Jakarta (ANTARA News) - Pemerhati media sosial Nukman Luthfie menilai pemblokiran Telegram merupakan langkah tepat untuk mencegah penyebaran konten teror dalam jangka pendek, namun tidak untuk jangka panjang.

Dalam jangka panjang kebijakan itu tidak tepat karena menurut dia manfaat aplikasi pesan maupun media sosial lebih banyak ketimbang mudaratnya.

"Soal teror, konten negatif, saya lebih setuju tindakan edukasi dan penegakan hukum.
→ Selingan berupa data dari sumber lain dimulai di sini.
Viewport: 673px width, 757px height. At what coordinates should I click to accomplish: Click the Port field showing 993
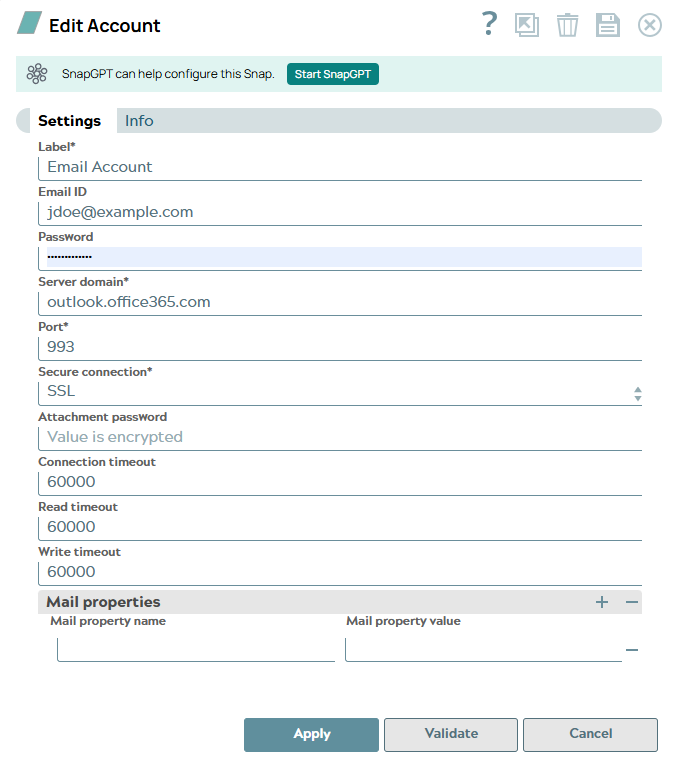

Bukan blokir," kata Nukman saat dihubungi melalui telepon, Sabtu.

Kementerian Komunikasi dan Informatika pada Jumat (14/7) meminta Internet Service Provider (ISP) untuk melakukan pemutusan akses (pemblokiran) terhadap sebelas Domain Name System (DNS) milik Telegram.
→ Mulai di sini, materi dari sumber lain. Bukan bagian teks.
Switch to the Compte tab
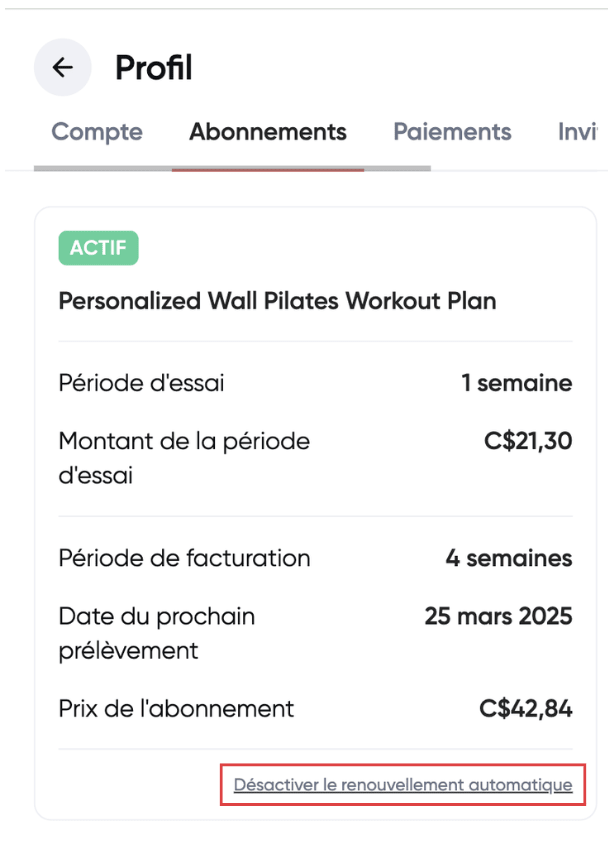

Menteri Komunikasi dan Informatika Rudiantara menyatakan pemblokiran website Telegram didasari bukti kuat penyalahgunaan aplikasi berbagi pesan itu untuk menyebarkan paham yang berkaitan dengan terorisme.
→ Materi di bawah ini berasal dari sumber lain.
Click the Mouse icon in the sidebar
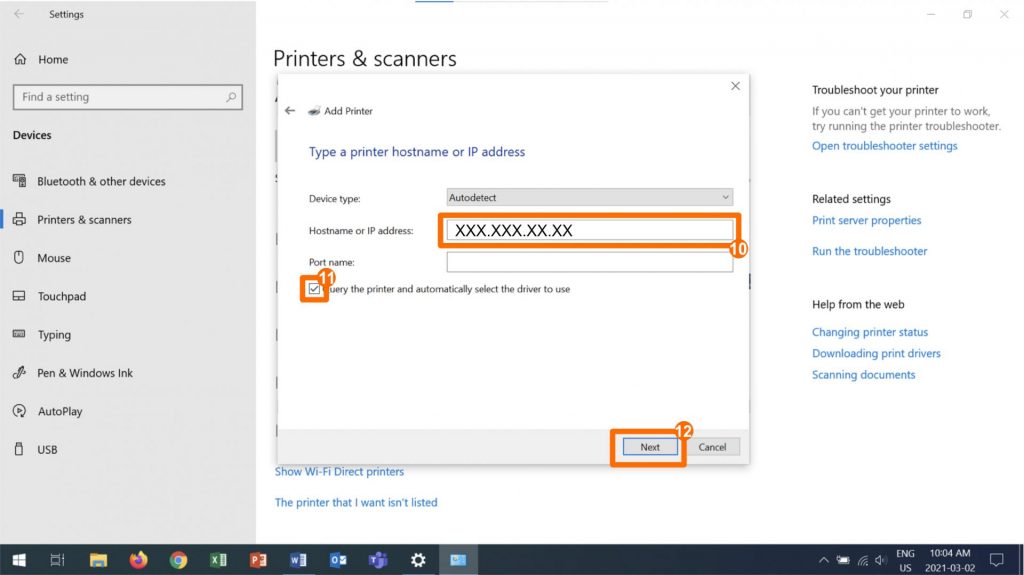The image size is (1024, 575). click(19, 258)
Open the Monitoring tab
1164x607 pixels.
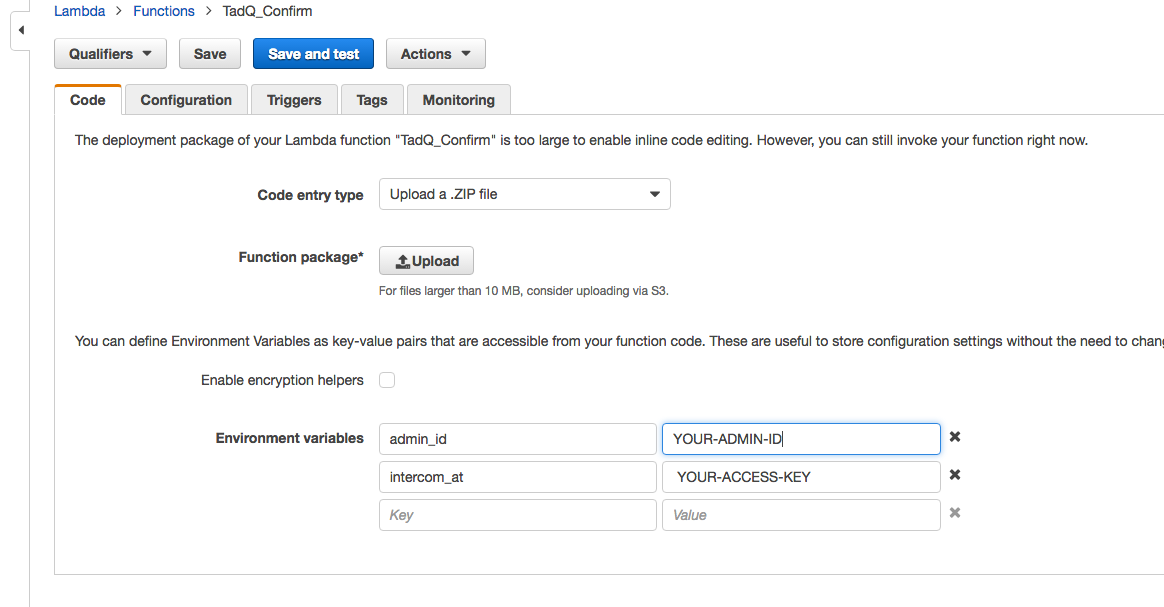(458, 99)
Kementerian Komunikasi dan Informatika, menurut dia, juga sudah meminta Telegram membuat standar operasional penanganan konten radikalisme sebagai syarat pembatalan blokir terhadap 11 Domain Name System (DNS).

Berkenaan dengan itu, Nukman mengatakan Telegram belum tentu memenuhi permintaan pemerintah itu.

"Prinsip mereka, privasi pengguna adalah nomor satu, bahkan di Rusia juga diblokir karena nggak mau tunduk ke pemerintah," katanya.

Tidak hanya Indonesia yang memblokir layanan dari Telegram, China, Iran dan Arab Saudi telah bertindak lebih dulu.

Rusia bulan lalu juga mengancam akan memblokir Telegram bila tidak memenuhi peraturan pemerintah.